A University of Wisconsin campus pushes plan to drop 13 majors — including English, history and philosophy

Authored by washingtonpost.com and submitted by ActuelRoiDeFrance

The University of Wisconsin at Stevens Point has proposed dropping 13 majors in the humanities and social sciences — including English, philosophy, history, sociology and Spanish — while adding programs with “clear career pathways” as a way to address declining enrollment and a multimillion-dollar deficit.

Students and faculty members have reacted with surprise and concern to the news, which is being portrayed by the school’s administration as a path to regain enrollment and provide new opportunities to students. Critics see something else: a waning commitment to liberal arts education and a chance to lay off faculty under new rules that weakened tenure.

Students are planning a sit-in at the campus administration building on Wednesday in a demonstration called Save Our Majors. The Stevens Point Journal said students will then deliver a list of demands and requests to school officials.
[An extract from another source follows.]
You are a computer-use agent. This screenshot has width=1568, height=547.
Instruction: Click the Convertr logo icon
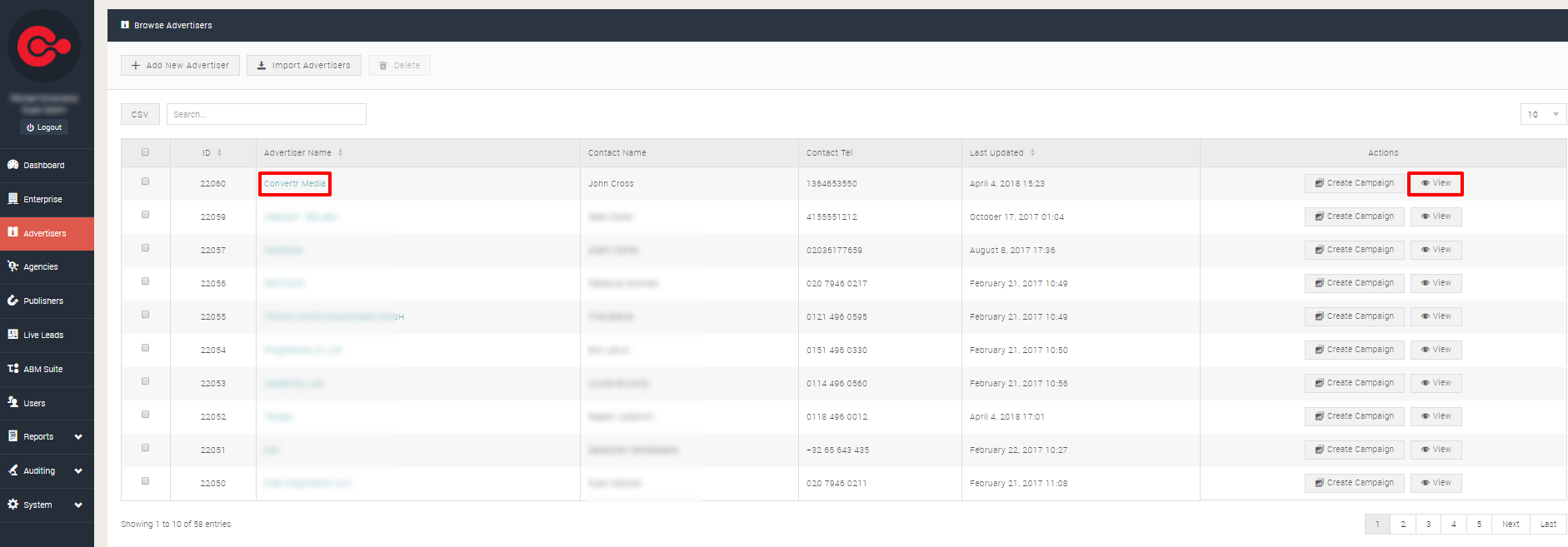pyautogui.click(x=44, y=46)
The school is one of 11 comprehensive campuses in the University of Wisconsin system.

The plan to cut the liberal arts and humanities majors (see full list below) is in line with a failed attempt by Republican Gov. Scott Walker in 2015 to secretly change the mission of the respected university system — known as the Wisconsin Idea and embedded in the state code — by removing words that commanded the university to “search for truth” and “improve the human condition” and replacing them with “meet the state’s workforce needs.”

The push away from liberal arts and toward workplace skills is championed by conservatives who see many four-year colleges and universities as politically correct institutions that graduate too many students without practical job skills — but with liberal political views.

The administration at the University of Wisconsin at Stevens Point recently issued a statement detailing the plan, which still must be approved by a campus governance committee as well as the University of Wisconsin system’s chancellor and Board of Regents.

It said that the school faces a $4.5 million deficit over two years because declining enrollment has led to lower tuition revenue, and proposes adding or expanding 16 programs in areas “with high-demand career paths as a way to maintain and increase enrollment.” Last fall, the school saw an enrollment decrease of 5.4 percent from the year before. That was on top of a 6.8 percent drop the previous year.

“To fund this future investment, resources would be shifted from programs with lower enrollment, primarily in the traditional humanities and social sciences,” the school statement says. “Although some majors are proposed to be eliminated, courses would continue to be taught in these fields, and minors or certificates will be offered.”

Programs that would be expanded, which “have demonstrated value and demand in the region,” include marketing, management, graphic design, fire science and computer information systems.

The student newspaper, the Pointer, quoted Samantha Stein, a 2017 graduate, as opposing the plan. Stein, who earned a bachelor’s degree in biology and had a minor in biomedical writing through the English department, said:

“The shift away from the humanities and from the opening of one’s mind to other cultures, languages, the arts, political science and so much more is one that universities will not return from, and we are giving up what a college education is all about if we do this.”

Inside Higher Education quoted Michael Williams, chair of English at Stevens Point, as saying, “Well, you can imagine the mood in the College of Letters and Science, which houses the humanities.”

The Republican-dominated legislature in Wisconsin weakened tenure in 2015, removing it from state law. Lawmakers also changed the traditional power-sharing arrangement at public universities that had long given students, faculty and staff an important role in governance, instead giving more power to administrators and the governor-appointed Regents. The Regents then set new policies that made it easier for public universities to lay off tenured faculty.

MKEndress on March 23rd, 2018 at 02:50 UTC »

This is a smaller campus in the Wisconsin system. There are a dozen comparable alternatives that offer these majors within the system.

redskyfalling on March 23rd, 2018 at 02:45 UTC »

I think we are witnessing a shift in society's definition of the university from that of a holy place of learning toward that of a job training institution.

And whether or not that is ok is totally up to you.

edit:words.

SuperKato1K on March 23rd, 2018 at 02:42 UTC »

I understand their motivation... 25% of the university's budget was being expended on 5% of the student population. But there must have been a way to reduce the size/expense of those departments without completely eliminating them. English, history, and philosophy don't have to be giant, expensive departments, but they shouldn't be considered throwaway majors.